Exercise brief ▸ In the XFS quotaoff patch discussion, print the passage word for word, starting at "Reviewed-by: Darrick J." and ending at "a release function.".

Extract provided ▸
......

Reviewed-by: Darrick J. Wong <darrick.wong@oracle.com>

> > > First, update the high level quotaoff error path to directly remove
> > > and free the quotaoff start intent if it still exists in the AIL at
> > > the time of the error. Next, update both of the start and end
> > > quotaoff intents with an ->iop_release() callback to properly handle
> > > transaction abort.
> > 
> > I wonder, does this mean that we can drop the if (->io_release) check in
> > xfs_trans_free_items?  ISTR we were wondering at one point if there ever
> > was a real use case for items that don't have a release function.
> > 
> 
> Hmm.. this was reworked fairly recently IIRC to condense some of the
> callbacks. This used to be an ->iop_unlock() call. It was renamed to
> ->iop_release() to primarily handle the abort scenario (yet can also be
> called via log I/O completion based on a magic flag) and the non-abort
> ->iop_unlock() call was folded into ->iop_committing(). Clear as mud? :)
> In any event, I'm not aware of any further effort to remove
> ->iop_release() from xfs_trans_free_items() as that is the typical abort
> path that this patch relies on..

......

Data records ▸
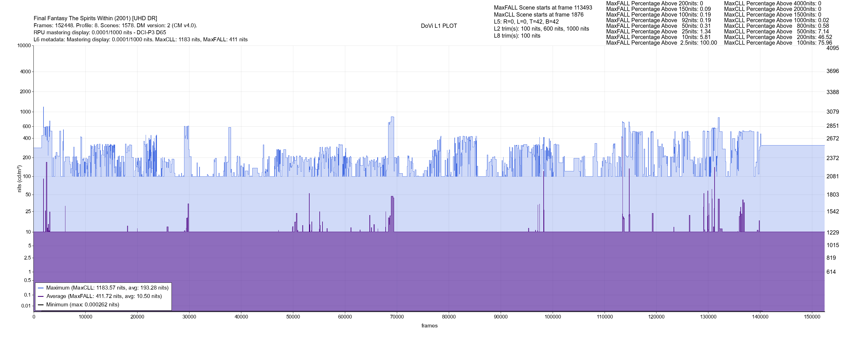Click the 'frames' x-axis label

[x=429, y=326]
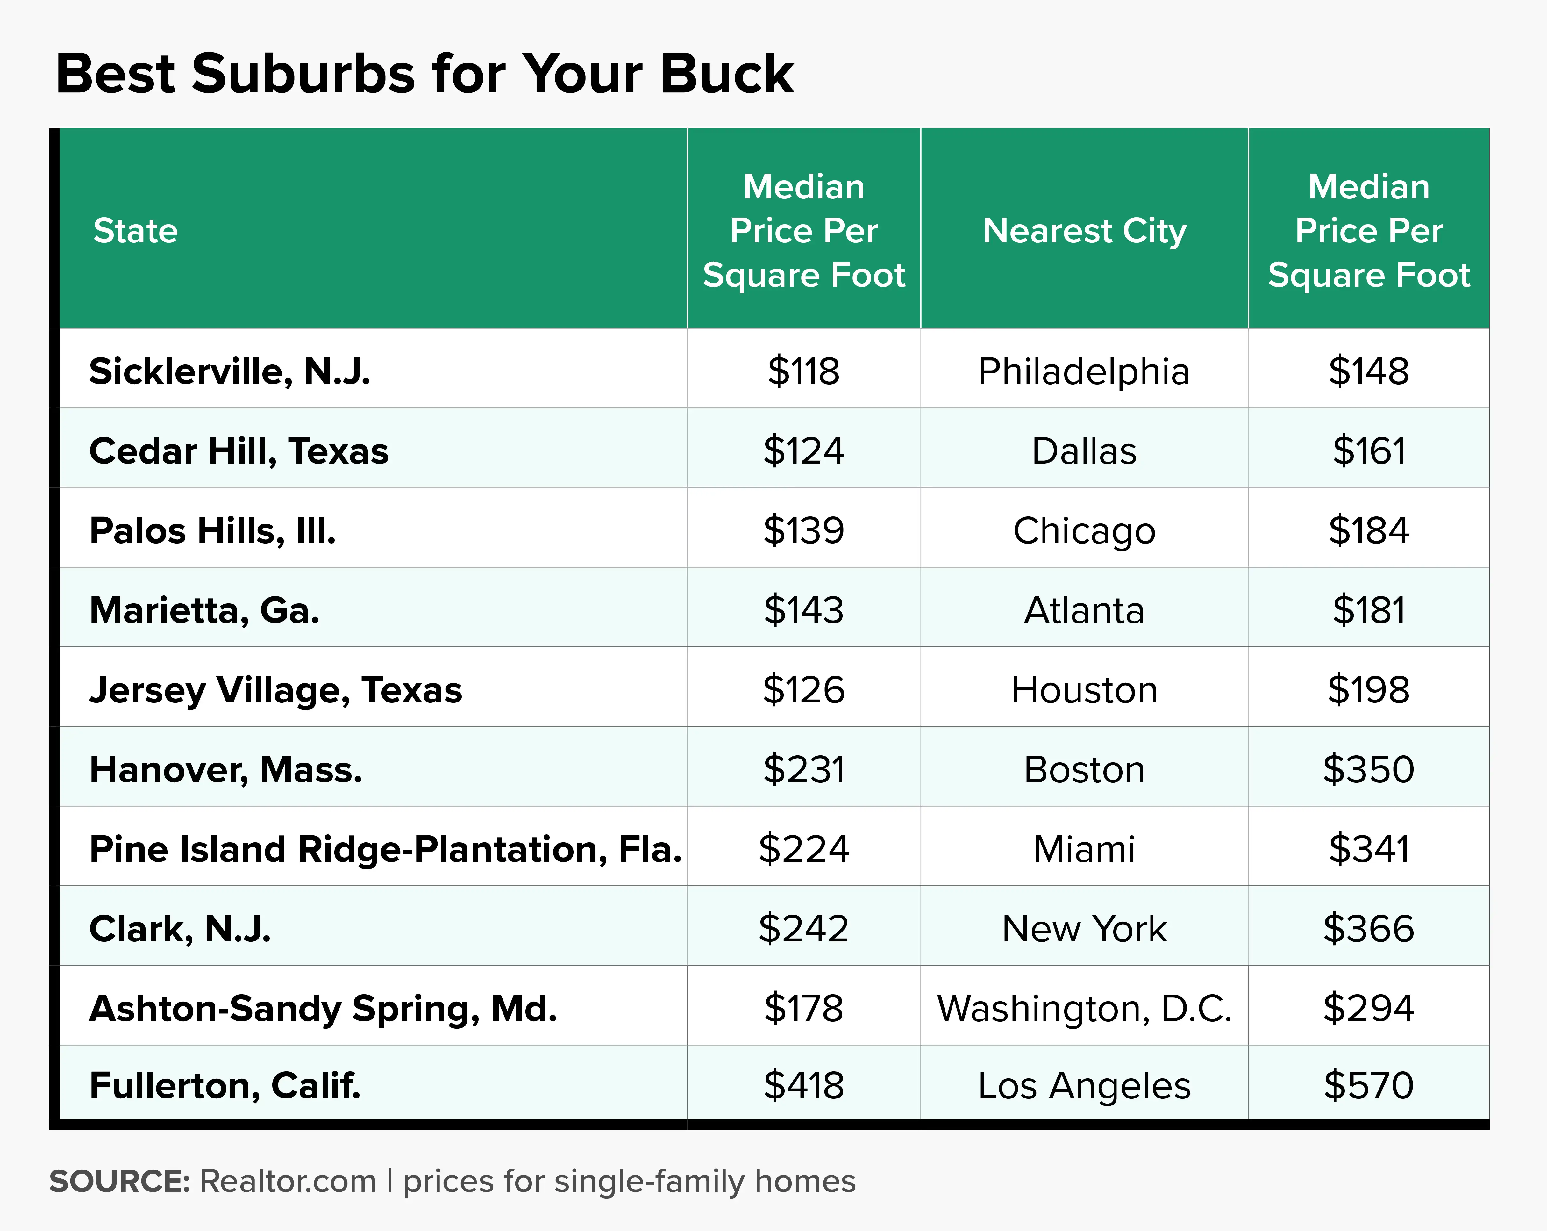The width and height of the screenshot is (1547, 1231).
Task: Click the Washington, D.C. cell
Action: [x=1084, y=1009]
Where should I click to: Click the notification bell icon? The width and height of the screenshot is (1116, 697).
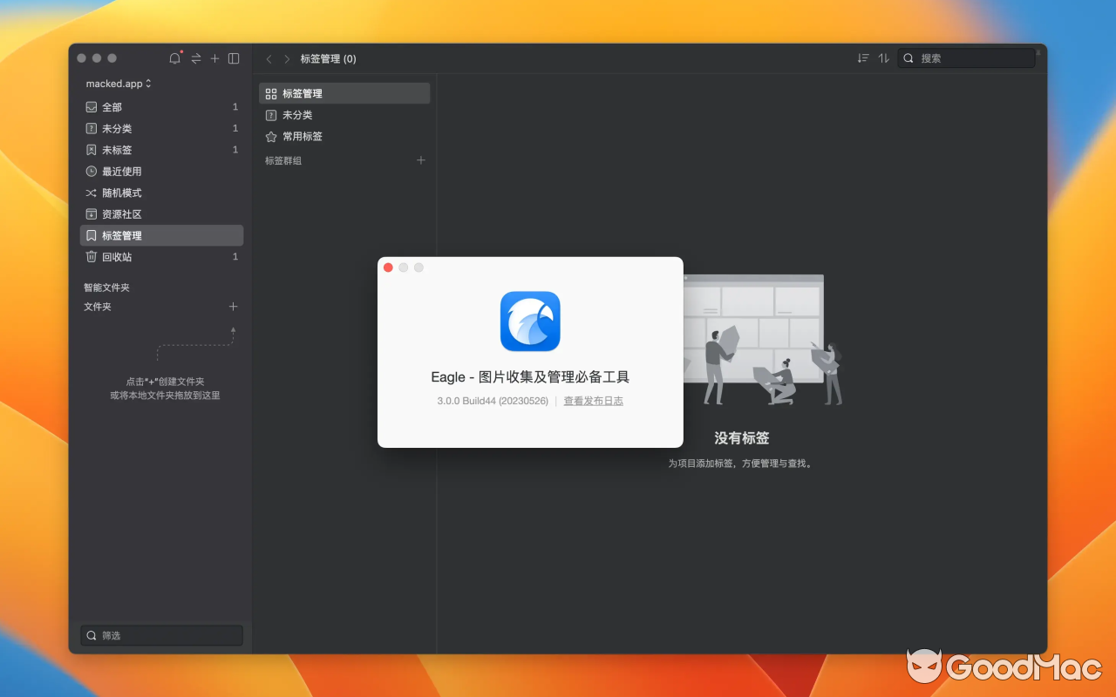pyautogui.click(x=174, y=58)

......

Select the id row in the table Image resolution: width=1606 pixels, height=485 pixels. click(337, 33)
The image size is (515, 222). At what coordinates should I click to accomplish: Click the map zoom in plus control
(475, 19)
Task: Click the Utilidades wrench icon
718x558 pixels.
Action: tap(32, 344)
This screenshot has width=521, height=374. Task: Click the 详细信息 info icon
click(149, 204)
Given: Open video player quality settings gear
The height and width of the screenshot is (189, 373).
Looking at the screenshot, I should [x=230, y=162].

......

Exercise result ▸
Reviewed-by: Darrick J. Wong <darrick.wong@oracle.com>

> > > First, update the high level quotaoff error path to directly remove
> > > and free the quotaoff start intent if it still exists in the AIL at
> > > the time of the error. Next, update both of the start and end
> > > quotaoff intents with an ->iop_release() callback to properly handle
> > > transaction abort.
> > 
> > I wonder, does this mean that we can drop the if (->io_release) check in
> > xfs_trans_free_items?  ISTR we were wondering at one point if there ever
> > was a real use case for items that don't have a release function.